Antibiotics—or medications given to patients to kill bacterial infections—are prescribed more than 154 million times every year. And of those many millions of prescriptions, a staggering 30 percent are unnecessary, according to the CDC. Some reports even say that number is more accurately 50 percent, which is a statistic that should make us all take pause.
Why? Because there are many consequences to taking antibiotics—especially when you don't really need them.
For starters, using too many antibiotics has caused an epidemic of antibiotic-resistant infections. Bugs like MRSA—a bacteria that resists many common antibiotics—are spreading like never before, in part, because of our overuse of antibiotics. There are also many direct side effects to antibiotic use. Astonishingly, 14,000 Americans die each year from severe diarrhea caused by these drugs, and many more have irreversible damage of their skin, nerves, and tendons from antibiotic use. In addition, there's an important question that remains largely unanswered: What are antibiotics really doing to our immune systems?

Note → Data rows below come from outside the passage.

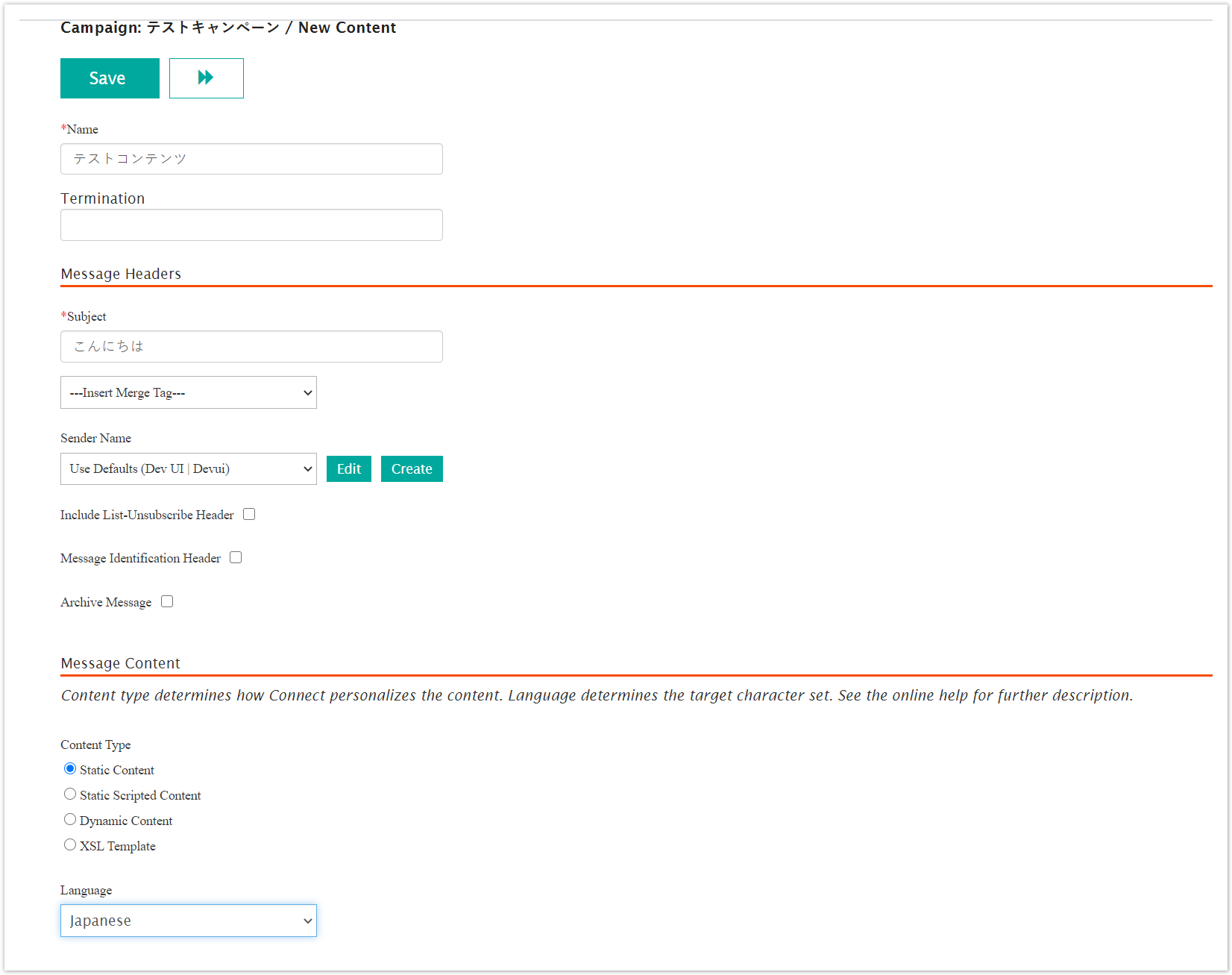Screen dimensions: 1232x975
Task: Open the Insert Merge Tag dropdown
Action: 188,393
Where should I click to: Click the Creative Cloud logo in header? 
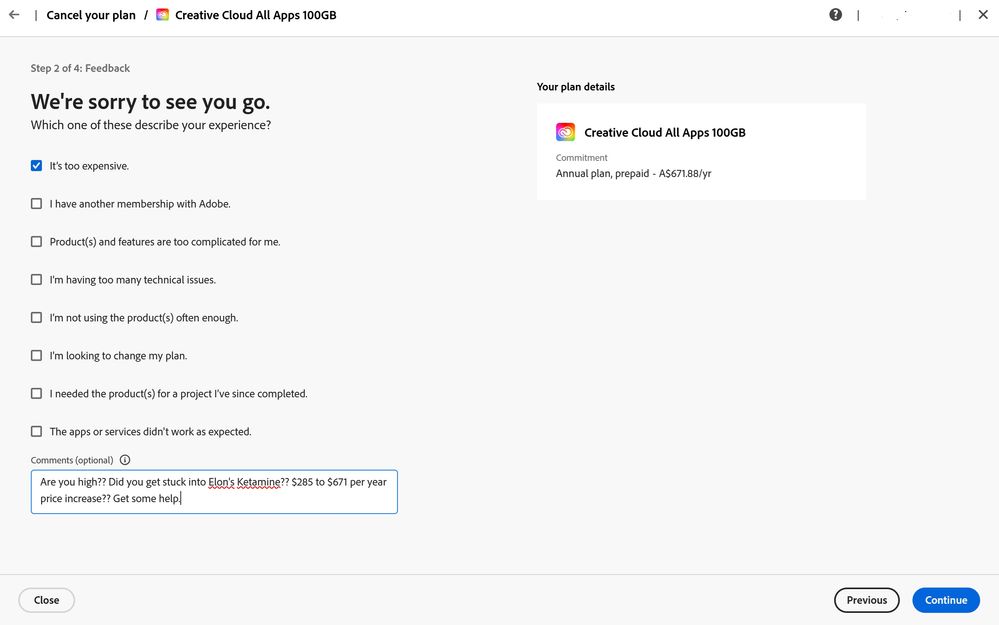pyautogui.click(x=163, y=15)

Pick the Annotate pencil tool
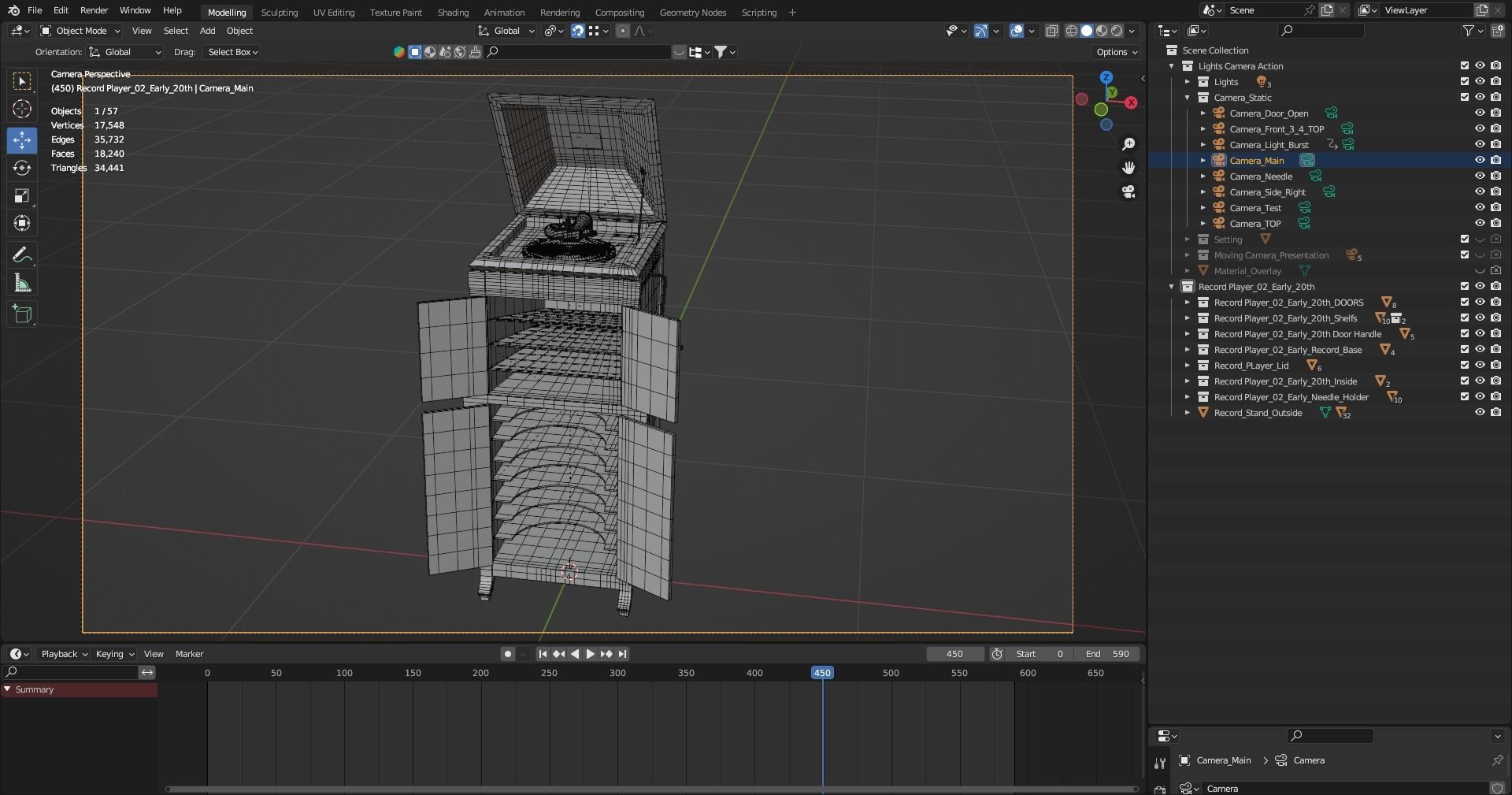pos(22,254)
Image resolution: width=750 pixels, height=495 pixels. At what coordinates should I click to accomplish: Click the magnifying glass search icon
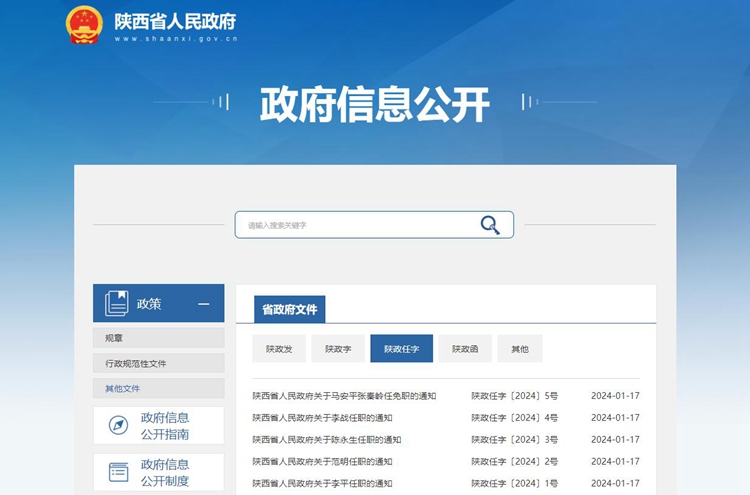[490, 225]
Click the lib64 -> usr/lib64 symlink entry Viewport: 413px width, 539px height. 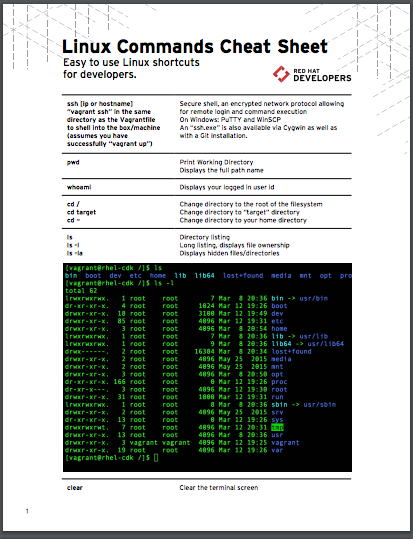point(307,344)

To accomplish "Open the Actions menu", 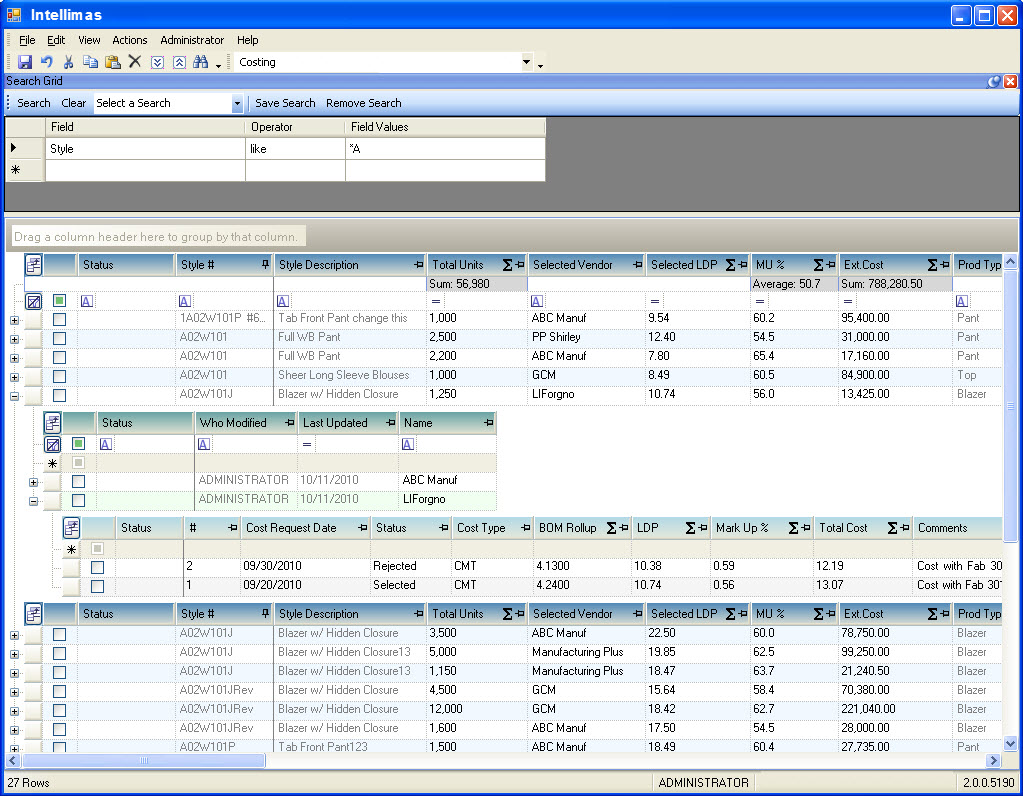I will tap(129, 40).
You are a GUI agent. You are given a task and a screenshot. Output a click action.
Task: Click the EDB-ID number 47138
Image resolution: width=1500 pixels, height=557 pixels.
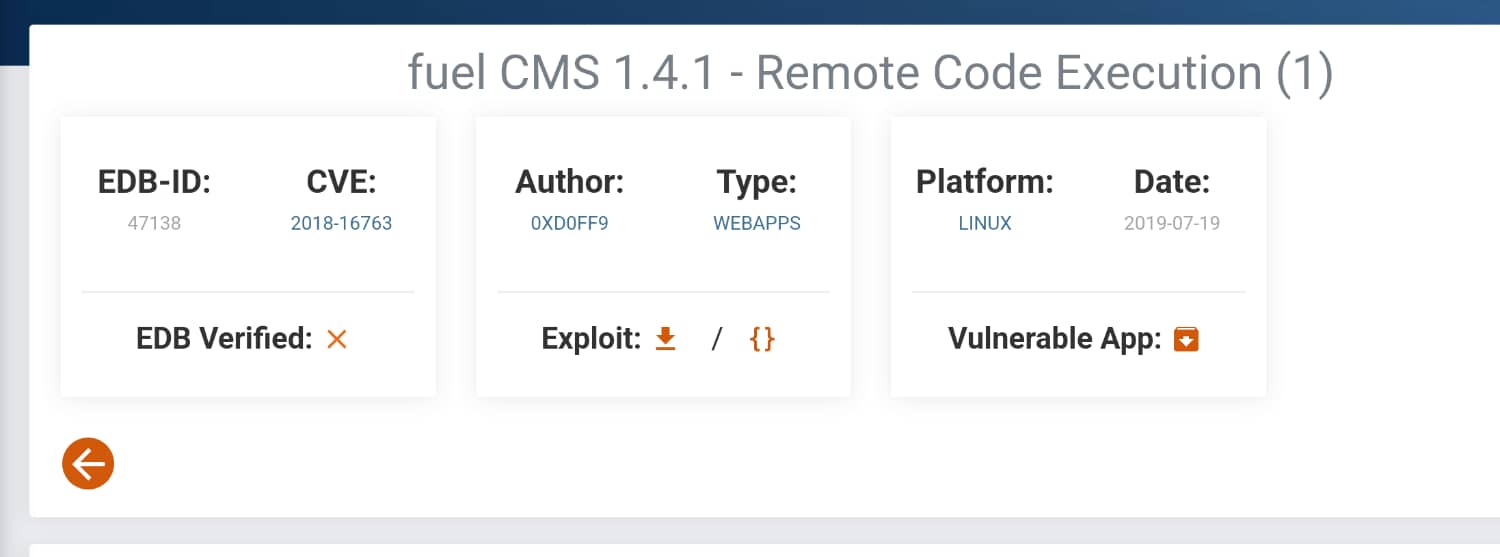(154, 223)
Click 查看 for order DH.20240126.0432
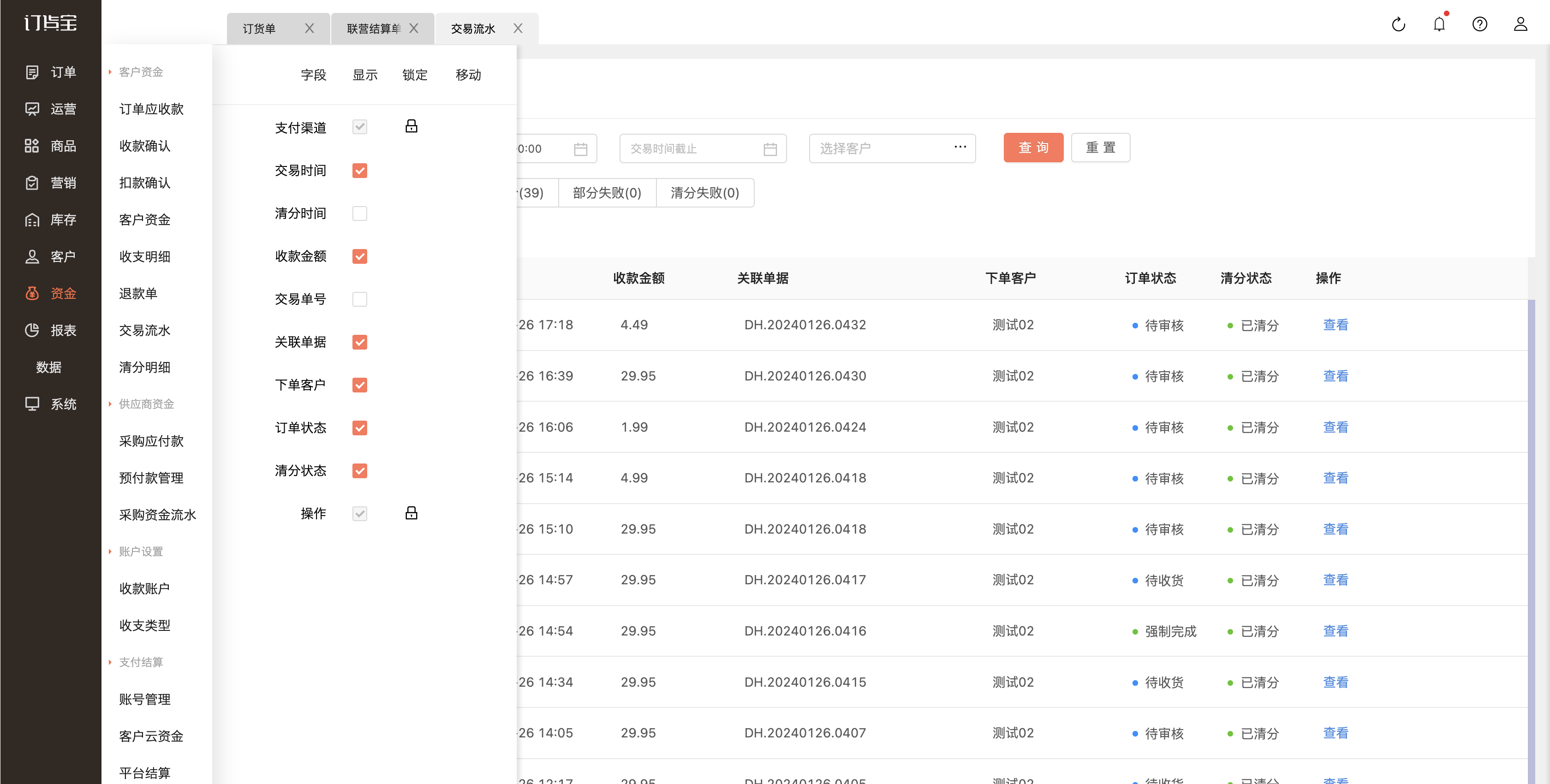 1335,325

We know that antibiotics disrupt the microbiome—the trillions of good bacteria in our gut—which is also conveniently where 75 percent of our immune system resides. Just a single use of antibiotics can cause changes in the microbiome, especially in the diversity of gut bacteria, and this is bad news because bacterial diversity is essential for our optimal health. The antibiotic ciprofloxacin, for example, has been shown to reduce the bacterial diversity by around one-third. While a majority of bacterial diversity eventually recovered after the round of antibiotics, some species still hadn't recovered six months later.